Bias: Putting Demographics ahead of Diversity
As indicated in the overfitting paragraph above, nearly all data (or maybe, all data) have some natural variance. In discovering what that variance is, and then embracing that diversity in our data collection, we have great power in our analytics hands. For example, we can use that diversity of customer behaviors, or interests, or intents to develop segments and personas within our big data collection. Not everyone is the same, and the more we know about the diversity in our individual customer’s interests and behaviors, then the greater value will we achieve from our descriptive and predictive analytics models. Some folks say that the big data era represents the “end of demographics.” I agree with that! The age of personalization is here. We miss that power of personal predictive analytics when we strive to build one model that explains everything. It is not surprising that (in statistics and machine learning) underfitting is often referred to as bias in model-building – that is, we are basing a decision (building a model) on a very limited (insufficient) set of features and attributes, which is indeed the very essence of bias!
Therefore, when building machine learning models for big data analytics projects, it is useful to pay attention to a little machine unlearning.
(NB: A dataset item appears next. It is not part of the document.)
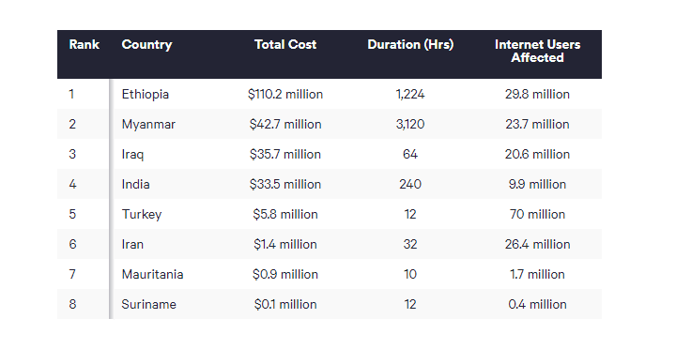This screenshot has width=676, height=349.
Task: Select the 3,120 duration value
Action: pos(410,125)
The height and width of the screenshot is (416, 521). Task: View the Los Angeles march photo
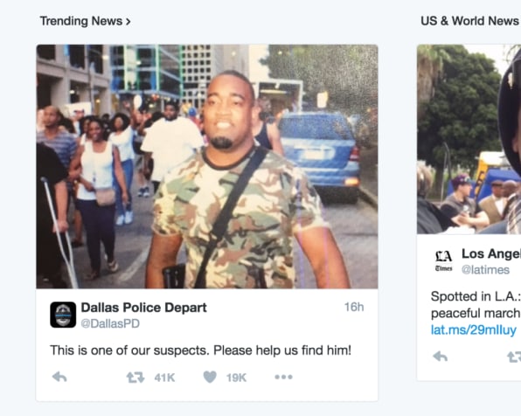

Allow your models to have a little less perfection than your intuition might prefer, and allow your models to have a natural failure rate that is consistent with the natural variance in the data collection. In doing this, you pay respect to the good-old fashioned ROC (Receiver Operating Characteristic) curve in statistics. When building, testing, and validating a suite of models, the optimal model (i.e., the optimal point in the ROC curve) is the spot where the overall accuracy of the model is essentially unchanged as we make small adjustments in the choice of model. That is to say, the change (from one model to the next) in the model’s precision (specificity) is exactly offset by the change in the model’s recall (sensitivity). Consequently, allowing for some imperfection, where the false positive rate and the false negative rate are in proper balance (so that neither one has too great of an impact on the overall accuracy and effectiveness of the model), is good fruit from your big data labors.
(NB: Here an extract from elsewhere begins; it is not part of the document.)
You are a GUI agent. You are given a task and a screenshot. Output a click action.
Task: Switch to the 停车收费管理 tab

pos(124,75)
As we move into the era of The Internet of Things (IoT, and the IoE: Internet of Everything), in which we will have vast opportunities to develop and deploy analytics models on streaming data from all types of devices, machines, and sensors, it is good to know that we can reap great benefits from fast, simple, slightly imperfect machine learning. It might be the most efficient and effective way to achieve MapR’s promise of “processing IoT and IoE data at scale and in real time.”